Salimos de la tienda de joyas a las 18:00. El encantador vendedor de la joyería, además de intentar vendernos poco más que todo lo que tenía en su tienda, nos aconsejó ir en ese momento a la Acrópolis de Atenas, dado que el sol no estaba tan fuerte a esa hora y podríamos disfrutar más.

Salimos entonces de la joyería y comenzamos el ascenso desde Monastiraki, pero con varias paradas en el camino. Antes de llegar a la Acrópolis visitamos las ruinas de la Biblioteca de Adriano y el Foro Romano. En este última también me encontré con algunos amigos de América del Sur, que estaban haciendo su viaje de “vuelta al mundo” que se estila hacer en cada generación de estudiantes de algunas disciplinas. Una cerveza y una coca-cola en una terraza de Plaka fueron también una parada obligatoria antes de iniciar el ascenso.

En el momento en que – finalmente – llegamos a la entrada de la Acrópolis ya eran casi las 8 pm, y el acceso se había cerrado a las 19:30. Postergamos la visita a la Acrópolis para el día siguiente y disfrutamos, por tanto, de la puesta de sol.
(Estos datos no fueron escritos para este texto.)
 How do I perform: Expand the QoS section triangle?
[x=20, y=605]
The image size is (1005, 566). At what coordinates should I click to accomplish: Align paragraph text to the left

El lugar elegido fue el Areopagus; una pequeña colina a la que se puede subir desde cerca de la entrada a la Acrópolis. Desde el Areopagus se obtiene una excepcional vista de todos los rincones de Atenas, así como del Ágora Antigua y de la Acrópolis.

Después del atardecer, bajamos al barrio de Plaka, donde cenamos en una taberna local. El vino blanco local nos resultó un tanto aguado, pero la comida era buena. Nuestra elección fue una pequeña selección de platos locales: queso al horno con especias picantes, berenjenas rellenas y envueltos de hoja de parra que contenían carne picada y arroz en el interior. Nuestras compras en Atenas incluyeron algunos recuerdos para llevar a casa y luego nos fuimos directamente al hotel, donde revisamos e-mails, nos duchamos y fuimos rápidamente a dormir. Era el final de un día largo y agotador!